▸ SELECTION:
============================================================

# vBulletin Question



## ChrisKader (Jun 17, 2011)

Are there any web hosts that offer vBulletin hosting so I dont have to drop $100+ up front? Also, maybe a rent-to-own type setup. Thanks for the info!


----------



## SyNiK4L (Jun 7, 2011)

not that i know of. but i could be wrong. the admins would know more about that than I. But iv never seen any hosts do it, that iv used.


----------



## jlangleyrn (Jun 15, 2011)

ChrisKader said:


> Are there any web hosts that offer vBulletin hosting so I dont have to drop $100+ up front? Also, maybe a rent-to-own type setup. Thanks for the info!


I sent you a pm, should be interesting to you.

Sent from my DROIDX using Tapatalk


----------



## Guest (Jul 7, 2011)

Yes, there are a few actually. I've always used Mydomain.com for hosting. 5 bucks a month and get unlimited hosting, emails, etc... but I've also been a customer for going on 10 years.. good site tho. and they have vbulletin, wordpress, etc.


----------



## SyNiK4L (Jun 7, 2011)

airforcegeek said:


> Yes, there are a few actually. I've always used Mydomain.com for hosting. 5 bucks a month and get unlimited hosting, emails, etc... but I've also been a customer for going on 10 years.. good site tho. and they have vbulletin, wordpress, etc.

============================================================

▸ RAW DATA:

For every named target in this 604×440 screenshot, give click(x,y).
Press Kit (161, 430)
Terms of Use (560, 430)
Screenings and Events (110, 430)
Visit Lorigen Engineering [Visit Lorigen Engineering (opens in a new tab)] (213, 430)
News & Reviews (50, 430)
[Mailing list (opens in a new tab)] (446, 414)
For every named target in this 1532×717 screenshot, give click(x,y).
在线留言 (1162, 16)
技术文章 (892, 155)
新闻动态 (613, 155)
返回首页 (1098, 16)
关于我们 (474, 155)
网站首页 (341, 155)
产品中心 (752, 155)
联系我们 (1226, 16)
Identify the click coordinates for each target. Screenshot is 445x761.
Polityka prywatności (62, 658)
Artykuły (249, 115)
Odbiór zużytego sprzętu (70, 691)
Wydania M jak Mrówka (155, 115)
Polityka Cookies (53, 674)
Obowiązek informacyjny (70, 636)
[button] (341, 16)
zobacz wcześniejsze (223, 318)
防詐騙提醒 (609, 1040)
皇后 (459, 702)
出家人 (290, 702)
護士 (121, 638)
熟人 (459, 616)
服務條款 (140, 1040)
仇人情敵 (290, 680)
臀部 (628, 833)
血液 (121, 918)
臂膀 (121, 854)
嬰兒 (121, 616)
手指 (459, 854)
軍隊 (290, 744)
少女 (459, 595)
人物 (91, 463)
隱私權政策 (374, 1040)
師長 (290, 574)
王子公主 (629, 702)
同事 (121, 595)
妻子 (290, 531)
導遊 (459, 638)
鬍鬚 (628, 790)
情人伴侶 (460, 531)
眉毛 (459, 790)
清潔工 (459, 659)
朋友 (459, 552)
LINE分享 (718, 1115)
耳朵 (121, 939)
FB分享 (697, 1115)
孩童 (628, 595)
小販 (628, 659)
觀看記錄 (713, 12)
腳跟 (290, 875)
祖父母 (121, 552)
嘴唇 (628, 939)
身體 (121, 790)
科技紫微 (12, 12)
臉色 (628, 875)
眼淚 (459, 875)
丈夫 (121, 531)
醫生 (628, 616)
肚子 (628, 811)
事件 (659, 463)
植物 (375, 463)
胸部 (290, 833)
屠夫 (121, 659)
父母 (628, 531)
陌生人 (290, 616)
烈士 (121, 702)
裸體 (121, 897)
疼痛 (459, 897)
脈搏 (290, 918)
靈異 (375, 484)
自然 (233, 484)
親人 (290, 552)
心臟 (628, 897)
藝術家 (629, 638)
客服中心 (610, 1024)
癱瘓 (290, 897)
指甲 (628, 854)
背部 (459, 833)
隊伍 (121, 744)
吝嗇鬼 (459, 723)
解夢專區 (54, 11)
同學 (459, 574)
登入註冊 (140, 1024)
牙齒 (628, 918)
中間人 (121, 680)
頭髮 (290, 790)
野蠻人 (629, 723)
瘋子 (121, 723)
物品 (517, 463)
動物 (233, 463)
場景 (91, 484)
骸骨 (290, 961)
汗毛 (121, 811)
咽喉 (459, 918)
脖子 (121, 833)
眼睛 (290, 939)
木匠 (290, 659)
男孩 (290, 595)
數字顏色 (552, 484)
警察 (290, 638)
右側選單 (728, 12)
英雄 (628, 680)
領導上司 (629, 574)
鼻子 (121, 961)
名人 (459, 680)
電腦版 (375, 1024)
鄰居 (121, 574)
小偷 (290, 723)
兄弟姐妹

============================================================

▸ TASKS:
A) Answer these questions about the vBulletin hosting thread:
(i) What up-front cost does the opening post hope to avoid?
(ii) What monthly price does the Guest post give for its hosting?
(iii) How long has the Guest poster been a customer of that host?
B) Extend the vBulletin hosting thread past its last post.

▸ REPLIES:
A)
(i) $100 or more.
(ii) 5 bucks a month.
(iii) Going on 10 years.

B)
see...i figured i was wrong...just had not come across one yet. 5 bucks a month? damn ill check'm out


----------



## ChrisKader (Jun 17, 2011)

airforcegeek said:


> Yes, there are a few actually. I've always used Mydomain.com for hosting. 5 bucks a month and get unlimited hosting, emails, etc... but I've also been a customer for going on 10 years.. good site tho. and they have vbulletin, wordpress, etc.


I do not see anything about vBulletin on that site

Sent from my ThunderBolt using Tapatalk


----------



## sammyboy405 (Jun 17, 2011)

ChrisKader said:


> I do not see anything about vBulletin on that site
> 
> Sent from my ThunderBolt using Tapatalk


I dont see any vBulletin Either..


----------



## Pulser (Jun 14, 2011)

vBulletin only sells licences now. Maybe some hosts are allowed to lease it, but I think it's against the TOS...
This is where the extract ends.